緑は薄れ、土は赤く、やがて岩だらけの荒野に変わる。遠くには、赤褐色の連なる山々——赤き連山が姿を見せていた。けれど馬車道は、だけは丁寧に舗装されていた。
「止まれ!」
先導の馬車が合図を送り、キャラバンは動きを止めた。どうやら道が一部、陥没しているらしい。
後方の荷馬車から、職人たち——“道守”と呼ばれる男たちが、工具を手に走ってくる。
俺も様子を見に行くと、陥没は小規模で、回避はできそうだった。
「いえ、放置しておくと、風雨で広がりますからね」
後ろを振り返ると、いつの間にかニコライが立っていた。
「それを、お前たちがやる意味はあるのか?」
「できるからやる。それだけですよ」
その目は、ただ静かだった。計算も偽善もなく、ただまっすぐな信念だけが見えた。
何度か休憩と工事を挟み、夕方、目的地に到着した。赤き連山の麓にある町だ。
遠くから見れば素朴で平和そうな町だったが、近づくと、どこかくたびれた空気が漂っていた。

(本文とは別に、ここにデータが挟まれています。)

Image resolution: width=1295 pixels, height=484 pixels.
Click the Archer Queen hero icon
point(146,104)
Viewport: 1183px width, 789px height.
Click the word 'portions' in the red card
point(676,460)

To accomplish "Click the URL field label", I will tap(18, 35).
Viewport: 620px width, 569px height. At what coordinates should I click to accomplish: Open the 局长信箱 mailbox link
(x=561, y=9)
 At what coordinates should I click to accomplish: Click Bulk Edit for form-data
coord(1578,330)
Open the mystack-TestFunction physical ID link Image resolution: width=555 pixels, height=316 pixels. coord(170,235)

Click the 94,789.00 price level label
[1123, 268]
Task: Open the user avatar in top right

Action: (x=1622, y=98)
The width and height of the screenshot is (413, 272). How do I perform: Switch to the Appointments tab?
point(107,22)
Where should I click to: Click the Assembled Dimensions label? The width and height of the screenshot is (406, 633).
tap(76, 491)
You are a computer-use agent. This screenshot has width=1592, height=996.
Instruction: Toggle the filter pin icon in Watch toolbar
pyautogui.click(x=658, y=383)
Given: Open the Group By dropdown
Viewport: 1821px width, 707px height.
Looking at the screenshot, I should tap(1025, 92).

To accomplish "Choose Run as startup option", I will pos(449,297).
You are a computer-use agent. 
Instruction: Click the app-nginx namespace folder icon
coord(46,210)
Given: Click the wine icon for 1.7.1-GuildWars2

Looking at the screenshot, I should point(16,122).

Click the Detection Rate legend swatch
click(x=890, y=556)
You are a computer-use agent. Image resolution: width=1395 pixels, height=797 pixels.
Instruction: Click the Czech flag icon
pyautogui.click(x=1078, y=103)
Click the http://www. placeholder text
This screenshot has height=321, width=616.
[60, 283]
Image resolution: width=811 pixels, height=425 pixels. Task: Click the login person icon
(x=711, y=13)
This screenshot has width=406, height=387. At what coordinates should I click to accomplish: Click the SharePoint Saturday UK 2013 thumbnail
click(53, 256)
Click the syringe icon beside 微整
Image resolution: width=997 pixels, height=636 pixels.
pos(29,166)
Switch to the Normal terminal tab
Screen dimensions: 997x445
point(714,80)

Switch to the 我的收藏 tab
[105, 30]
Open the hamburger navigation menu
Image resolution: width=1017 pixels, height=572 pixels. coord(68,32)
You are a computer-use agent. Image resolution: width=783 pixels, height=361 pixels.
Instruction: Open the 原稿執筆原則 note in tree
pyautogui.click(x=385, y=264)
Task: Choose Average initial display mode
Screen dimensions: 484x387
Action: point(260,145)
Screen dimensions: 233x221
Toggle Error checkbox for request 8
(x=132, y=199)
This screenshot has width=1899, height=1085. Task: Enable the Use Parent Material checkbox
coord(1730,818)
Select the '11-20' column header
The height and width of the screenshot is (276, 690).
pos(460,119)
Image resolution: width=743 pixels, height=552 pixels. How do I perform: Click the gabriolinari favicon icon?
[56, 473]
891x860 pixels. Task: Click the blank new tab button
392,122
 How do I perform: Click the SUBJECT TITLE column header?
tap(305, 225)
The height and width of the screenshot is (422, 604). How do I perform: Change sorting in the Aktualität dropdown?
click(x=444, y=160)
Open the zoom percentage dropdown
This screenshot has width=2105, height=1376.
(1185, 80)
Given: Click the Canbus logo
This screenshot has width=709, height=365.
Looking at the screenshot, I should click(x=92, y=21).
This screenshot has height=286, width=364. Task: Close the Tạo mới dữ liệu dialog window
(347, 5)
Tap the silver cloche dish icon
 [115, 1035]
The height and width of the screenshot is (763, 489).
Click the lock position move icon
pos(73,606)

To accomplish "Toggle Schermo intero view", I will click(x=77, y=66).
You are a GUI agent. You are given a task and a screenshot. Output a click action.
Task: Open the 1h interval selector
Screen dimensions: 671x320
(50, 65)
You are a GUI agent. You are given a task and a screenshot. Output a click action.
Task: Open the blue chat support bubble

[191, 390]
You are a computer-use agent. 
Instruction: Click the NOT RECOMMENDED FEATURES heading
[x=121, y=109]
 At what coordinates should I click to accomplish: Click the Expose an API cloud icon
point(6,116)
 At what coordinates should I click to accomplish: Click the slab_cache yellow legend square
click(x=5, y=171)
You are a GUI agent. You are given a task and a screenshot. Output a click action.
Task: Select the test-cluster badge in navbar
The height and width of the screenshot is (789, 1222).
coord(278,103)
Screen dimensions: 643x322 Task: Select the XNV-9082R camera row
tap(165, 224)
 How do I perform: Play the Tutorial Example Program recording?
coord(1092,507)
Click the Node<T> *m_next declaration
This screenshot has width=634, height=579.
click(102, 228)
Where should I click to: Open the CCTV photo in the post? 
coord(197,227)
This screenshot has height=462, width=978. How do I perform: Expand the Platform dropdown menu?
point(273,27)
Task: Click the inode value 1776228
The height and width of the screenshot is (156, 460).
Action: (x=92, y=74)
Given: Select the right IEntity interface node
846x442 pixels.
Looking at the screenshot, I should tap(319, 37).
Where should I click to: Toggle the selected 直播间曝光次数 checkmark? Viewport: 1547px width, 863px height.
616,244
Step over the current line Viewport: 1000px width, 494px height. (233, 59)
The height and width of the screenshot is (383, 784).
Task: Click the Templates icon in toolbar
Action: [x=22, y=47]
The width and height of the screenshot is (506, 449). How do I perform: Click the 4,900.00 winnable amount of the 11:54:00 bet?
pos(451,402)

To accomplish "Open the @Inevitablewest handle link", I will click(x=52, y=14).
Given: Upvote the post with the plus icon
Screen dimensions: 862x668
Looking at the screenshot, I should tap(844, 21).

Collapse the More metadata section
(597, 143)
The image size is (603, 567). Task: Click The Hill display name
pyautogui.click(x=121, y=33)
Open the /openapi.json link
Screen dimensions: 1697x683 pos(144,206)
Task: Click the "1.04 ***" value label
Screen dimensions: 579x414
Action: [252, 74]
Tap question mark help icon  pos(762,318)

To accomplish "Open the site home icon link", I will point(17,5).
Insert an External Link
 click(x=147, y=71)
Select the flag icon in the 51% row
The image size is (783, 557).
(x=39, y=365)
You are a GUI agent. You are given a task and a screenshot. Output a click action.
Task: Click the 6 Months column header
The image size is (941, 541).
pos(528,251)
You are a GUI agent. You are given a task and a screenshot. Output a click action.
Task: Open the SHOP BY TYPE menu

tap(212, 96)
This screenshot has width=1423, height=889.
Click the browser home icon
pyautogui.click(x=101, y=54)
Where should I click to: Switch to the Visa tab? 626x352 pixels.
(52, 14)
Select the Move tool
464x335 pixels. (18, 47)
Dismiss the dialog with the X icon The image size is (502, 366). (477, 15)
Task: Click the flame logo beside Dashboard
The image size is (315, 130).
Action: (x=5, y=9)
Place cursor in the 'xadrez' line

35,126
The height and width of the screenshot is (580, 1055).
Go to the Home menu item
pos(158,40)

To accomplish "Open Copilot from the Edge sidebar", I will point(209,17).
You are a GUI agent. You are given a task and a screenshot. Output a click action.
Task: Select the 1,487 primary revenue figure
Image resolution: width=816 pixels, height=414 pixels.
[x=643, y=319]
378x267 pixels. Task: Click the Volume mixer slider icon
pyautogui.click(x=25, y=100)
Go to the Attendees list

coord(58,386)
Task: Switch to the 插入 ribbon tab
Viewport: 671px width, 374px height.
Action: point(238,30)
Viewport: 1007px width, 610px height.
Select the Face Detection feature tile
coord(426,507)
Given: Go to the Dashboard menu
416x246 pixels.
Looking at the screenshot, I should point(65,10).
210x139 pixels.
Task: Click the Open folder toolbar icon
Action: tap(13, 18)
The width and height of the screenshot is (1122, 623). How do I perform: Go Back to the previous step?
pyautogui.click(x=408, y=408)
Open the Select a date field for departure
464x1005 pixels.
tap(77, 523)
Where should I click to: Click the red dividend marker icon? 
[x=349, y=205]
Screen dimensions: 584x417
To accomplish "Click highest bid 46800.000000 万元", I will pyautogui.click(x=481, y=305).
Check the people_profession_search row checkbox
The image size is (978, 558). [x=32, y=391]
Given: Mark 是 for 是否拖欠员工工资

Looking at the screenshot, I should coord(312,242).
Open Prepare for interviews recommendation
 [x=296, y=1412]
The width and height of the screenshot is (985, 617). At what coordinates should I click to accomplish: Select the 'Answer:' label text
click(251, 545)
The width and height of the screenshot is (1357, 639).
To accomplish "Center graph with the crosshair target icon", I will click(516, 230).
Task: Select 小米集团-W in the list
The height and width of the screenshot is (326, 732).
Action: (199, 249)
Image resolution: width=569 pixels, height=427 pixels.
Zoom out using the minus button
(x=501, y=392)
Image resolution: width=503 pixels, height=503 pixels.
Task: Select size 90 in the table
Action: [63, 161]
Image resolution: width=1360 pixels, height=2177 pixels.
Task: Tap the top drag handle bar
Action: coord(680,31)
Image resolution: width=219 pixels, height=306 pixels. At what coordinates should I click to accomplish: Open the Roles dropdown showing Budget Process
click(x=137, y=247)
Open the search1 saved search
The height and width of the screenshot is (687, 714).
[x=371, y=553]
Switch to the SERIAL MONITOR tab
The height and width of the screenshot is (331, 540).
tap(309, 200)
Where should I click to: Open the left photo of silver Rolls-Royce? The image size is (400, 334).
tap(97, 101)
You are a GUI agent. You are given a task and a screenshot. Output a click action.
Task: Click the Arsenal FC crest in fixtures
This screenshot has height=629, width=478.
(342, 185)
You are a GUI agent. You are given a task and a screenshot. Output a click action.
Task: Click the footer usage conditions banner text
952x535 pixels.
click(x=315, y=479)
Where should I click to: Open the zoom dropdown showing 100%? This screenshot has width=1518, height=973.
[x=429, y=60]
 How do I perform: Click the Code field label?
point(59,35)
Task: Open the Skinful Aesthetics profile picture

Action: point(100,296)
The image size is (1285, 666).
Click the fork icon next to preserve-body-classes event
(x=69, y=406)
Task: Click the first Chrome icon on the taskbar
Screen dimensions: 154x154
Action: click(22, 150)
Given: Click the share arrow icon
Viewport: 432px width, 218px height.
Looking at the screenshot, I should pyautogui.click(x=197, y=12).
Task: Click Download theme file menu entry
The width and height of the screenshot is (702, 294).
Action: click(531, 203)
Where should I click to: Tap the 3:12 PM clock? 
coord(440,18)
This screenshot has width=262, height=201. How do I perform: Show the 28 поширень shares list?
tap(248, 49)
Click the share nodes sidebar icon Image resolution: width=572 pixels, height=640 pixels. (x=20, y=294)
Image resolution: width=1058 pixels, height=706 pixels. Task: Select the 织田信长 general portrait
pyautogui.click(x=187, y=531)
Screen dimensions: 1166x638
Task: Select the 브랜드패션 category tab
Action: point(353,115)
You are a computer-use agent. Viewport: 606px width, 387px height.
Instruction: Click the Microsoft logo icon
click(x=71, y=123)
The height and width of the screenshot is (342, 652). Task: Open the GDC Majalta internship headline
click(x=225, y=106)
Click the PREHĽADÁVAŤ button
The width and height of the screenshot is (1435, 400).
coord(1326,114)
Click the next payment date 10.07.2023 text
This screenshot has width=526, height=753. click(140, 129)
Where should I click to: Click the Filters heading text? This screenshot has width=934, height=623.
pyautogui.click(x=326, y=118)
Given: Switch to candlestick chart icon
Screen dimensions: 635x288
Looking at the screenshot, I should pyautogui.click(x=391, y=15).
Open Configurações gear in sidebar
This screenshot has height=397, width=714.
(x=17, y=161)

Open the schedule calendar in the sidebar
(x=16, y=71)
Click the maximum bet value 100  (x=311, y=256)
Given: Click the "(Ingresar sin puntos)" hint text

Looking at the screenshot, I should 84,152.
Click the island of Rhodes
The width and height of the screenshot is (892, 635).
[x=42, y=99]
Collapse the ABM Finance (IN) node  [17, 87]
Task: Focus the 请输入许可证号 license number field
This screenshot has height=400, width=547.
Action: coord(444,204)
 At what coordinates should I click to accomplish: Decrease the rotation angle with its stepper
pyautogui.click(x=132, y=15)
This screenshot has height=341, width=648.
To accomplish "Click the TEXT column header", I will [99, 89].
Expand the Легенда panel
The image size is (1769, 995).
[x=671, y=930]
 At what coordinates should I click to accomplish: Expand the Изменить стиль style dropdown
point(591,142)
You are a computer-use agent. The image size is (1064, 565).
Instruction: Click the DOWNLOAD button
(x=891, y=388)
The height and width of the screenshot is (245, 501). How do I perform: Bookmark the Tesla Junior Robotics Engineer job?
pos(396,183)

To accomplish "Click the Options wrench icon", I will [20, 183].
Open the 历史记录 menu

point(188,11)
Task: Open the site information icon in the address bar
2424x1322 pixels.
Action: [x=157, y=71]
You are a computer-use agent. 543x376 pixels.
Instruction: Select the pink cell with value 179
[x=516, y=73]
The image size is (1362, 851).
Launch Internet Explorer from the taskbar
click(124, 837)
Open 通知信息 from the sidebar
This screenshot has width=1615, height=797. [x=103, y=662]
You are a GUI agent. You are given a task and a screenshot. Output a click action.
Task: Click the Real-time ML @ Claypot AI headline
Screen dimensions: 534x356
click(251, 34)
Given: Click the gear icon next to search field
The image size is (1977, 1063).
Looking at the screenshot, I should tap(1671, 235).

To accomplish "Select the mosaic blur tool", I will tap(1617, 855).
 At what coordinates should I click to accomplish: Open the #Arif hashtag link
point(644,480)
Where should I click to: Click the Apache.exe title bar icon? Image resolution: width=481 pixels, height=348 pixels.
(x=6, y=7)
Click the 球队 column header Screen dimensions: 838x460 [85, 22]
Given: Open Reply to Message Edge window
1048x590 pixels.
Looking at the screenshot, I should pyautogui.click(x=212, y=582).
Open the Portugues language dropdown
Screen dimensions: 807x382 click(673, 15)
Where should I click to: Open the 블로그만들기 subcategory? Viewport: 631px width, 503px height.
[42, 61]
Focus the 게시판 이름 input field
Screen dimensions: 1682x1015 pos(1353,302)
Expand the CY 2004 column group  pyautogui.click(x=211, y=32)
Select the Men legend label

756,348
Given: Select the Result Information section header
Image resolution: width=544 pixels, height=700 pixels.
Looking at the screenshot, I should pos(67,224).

ニコライと助祭たちは町の中にある東方聖教会に宿泊し、地元の権力者たちと会合を持つらしい。
「リドリー様も、ご一緒にいかがですか?」
「いや、俺たちは郊外の荷馬野営地に泊まるよ」
誘いを断り、俺たちは荷馬車の警備隊や道守たちとともに郊外へ向かった。
町中とは一変し、荒れた貧民街が広がっていた。大人たちは無気力にたたずみ、子供たちは鋭い目つきでこちらを窺う。足を引きずりながら歩く者や、壁に寄りかかってうずくまる者が見受けられ、空気は重く、沈黙が支配していた。
「リドリー、積んでいた荷を降ろしてくれ」
「ああ、炊き出しでもするのか?」
「いや、それなら聖教会がとっくにやってる。俺たちがやるのは、もっと根本的なことだよ」
ノクスは、少し笑った。「この町に、土地を買ってくれないか? いくらもしないタダみたいなもんだろう」
「……土地?」
「ああ。この人たちに農地を与えたい。開墾させて、自分の手で食糧を得られるようにする。それで、彼らの尊敬を得られるからな、ははは」
そう言って、ノクスは荷馬車の後ろに積まれた袋を指した。そこには、帝都で見つけた暑さに強い小麦の籾種が入っている。
「さて、話に行こうか?」 俺は、ノクスやナッシュ兄妹について貧民街に入っていく。
ノクスの背中が、夕焼けに照らされていた。